## [Do this]
Rewrite the data from the line with "Where should I click to: Click the" to the line with "pyautogui.click(x=463, y=66)", both included. Keep every line, requests too, and shift each click coordinate in the answers by -114.

## [Input records]

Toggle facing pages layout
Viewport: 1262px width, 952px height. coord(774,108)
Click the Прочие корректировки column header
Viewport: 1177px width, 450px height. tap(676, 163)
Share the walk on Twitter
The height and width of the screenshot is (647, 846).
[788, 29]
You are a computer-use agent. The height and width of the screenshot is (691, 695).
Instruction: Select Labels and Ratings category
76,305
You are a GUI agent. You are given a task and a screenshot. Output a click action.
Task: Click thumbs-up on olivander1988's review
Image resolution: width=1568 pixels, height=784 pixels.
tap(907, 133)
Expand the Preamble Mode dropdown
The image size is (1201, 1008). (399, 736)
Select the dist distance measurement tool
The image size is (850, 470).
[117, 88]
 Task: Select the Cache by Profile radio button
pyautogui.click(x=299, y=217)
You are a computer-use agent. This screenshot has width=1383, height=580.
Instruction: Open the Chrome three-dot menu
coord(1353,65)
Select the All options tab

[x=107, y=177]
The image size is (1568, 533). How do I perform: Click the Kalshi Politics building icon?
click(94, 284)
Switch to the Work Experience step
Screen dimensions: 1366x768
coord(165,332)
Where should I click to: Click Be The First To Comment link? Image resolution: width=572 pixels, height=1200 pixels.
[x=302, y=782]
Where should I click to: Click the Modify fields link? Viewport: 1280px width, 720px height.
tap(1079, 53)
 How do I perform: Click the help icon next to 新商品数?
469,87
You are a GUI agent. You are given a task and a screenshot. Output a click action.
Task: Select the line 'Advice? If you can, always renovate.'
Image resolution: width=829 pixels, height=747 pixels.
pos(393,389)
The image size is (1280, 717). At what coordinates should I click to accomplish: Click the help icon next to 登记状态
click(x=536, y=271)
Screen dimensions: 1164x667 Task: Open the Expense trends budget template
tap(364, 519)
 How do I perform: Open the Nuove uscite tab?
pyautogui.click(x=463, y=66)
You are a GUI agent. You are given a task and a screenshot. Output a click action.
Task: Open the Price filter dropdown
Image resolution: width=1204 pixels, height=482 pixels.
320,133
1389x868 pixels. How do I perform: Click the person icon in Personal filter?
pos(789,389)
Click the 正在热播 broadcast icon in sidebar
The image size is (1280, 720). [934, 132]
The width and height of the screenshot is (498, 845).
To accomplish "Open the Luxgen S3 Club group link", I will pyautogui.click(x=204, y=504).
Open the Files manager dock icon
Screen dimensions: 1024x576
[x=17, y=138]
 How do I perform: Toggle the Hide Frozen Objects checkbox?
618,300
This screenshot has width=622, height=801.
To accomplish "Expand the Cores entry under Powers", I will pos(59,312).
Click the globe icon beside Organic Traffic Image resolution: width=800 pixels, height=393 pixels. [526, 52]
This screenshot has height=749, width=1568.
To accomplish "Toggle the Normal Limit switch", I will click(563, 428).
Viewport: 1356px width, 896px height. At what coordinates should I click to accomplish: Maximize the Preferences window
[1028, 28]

## [Final answer]
Where should I click to: Click the Modify fields link? Viewport: 1280px width, 720px height.
tap(965, -61)
 How do I perform: Click the help icon next to 新商品数?
355,-27
You are a GUI agent. You are given a task and a screenshot. Output a click action.
Task: Select the line 'Advice? If you can, always renovate.'
Image resolution: width=829 pixels, height=747 pixels.
pos(279,275)
The image size is (1280, 717). At what coordinates should I click to accomplish: Click the help icon next to 登记状态
click(x=422, y=157)
Screen dimensions: 1164x667 Task: Open the Expense trends budget template
tap(250, 405)
 How do I perform: Open the Nuove uscite tab?
pyautogui.click(x=349, y=-48)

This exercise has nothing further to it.